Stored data
*** Block opens ***

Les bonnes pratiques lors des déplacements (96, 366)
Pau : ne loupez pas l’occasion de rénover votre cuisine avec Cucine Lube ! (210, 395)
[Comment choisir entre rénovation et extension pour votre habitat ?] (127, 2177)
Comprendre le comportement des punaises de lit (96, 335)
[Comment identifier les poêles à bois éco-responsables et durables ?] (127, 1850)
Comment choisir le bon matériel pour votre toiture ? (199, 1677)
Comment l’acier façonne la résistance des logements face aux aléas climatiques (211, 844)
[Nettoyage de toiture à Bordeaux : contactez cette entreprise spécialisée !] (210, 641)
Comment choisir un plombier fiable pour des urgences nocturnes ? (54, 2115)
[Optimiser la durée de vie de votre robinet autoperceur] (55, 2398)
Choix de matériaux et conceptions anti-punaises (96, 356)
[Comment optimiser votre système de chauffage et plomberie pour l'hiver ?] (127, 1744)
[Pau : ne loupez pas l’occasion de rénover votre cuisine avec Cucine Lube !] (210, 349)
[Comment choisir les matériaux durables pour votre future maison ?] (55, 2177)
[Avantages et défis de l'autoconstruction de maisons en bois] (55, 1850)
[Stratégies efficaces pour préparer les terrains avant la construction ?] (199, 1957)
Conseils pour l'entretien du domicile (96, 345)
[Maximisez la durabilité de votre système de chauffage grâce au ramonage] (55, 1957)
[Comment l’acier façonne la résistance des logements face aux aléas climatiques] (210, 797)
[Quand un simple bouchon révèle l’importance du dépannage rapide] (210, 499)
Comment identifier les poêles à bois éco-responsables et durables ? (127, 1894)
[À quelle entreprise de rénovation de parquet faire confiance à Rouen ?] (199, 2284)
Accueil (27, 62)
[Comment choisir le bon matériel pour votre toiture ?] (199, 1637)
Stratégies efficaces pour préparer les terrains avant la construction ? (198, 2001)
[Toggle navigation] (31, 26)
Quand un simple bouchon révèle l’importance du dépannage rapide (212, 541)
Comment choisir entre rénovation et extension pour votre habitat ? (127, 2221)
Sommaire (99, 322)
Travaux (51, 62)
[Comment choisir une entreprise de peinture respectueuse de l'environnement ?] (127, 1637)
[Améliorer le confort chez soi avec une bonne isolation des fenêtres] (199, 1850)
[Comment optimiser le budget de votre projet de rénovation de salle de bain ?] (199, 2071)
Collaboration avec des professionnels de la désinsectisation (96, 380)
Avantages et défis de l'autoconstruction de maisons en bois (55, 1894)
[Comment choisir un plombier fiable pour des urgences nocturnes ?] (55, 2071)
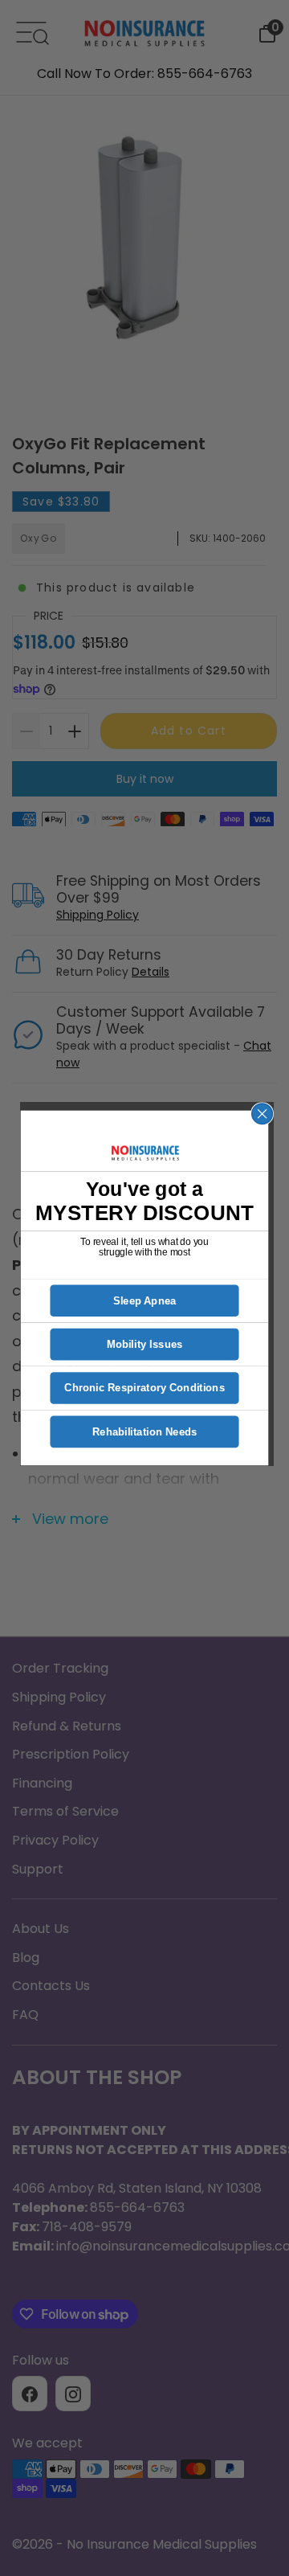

*** Block closes ***

▶ [WHAT TO DO] The response consists of the lines above that contain "rapide".

▶ [ANSWER]
[Quand un simple bouchon révèle l’importance du dépannage rapide] (210, 499)
Quand un simple bouchon révèle l’importance du dépannage rapide (212, 541)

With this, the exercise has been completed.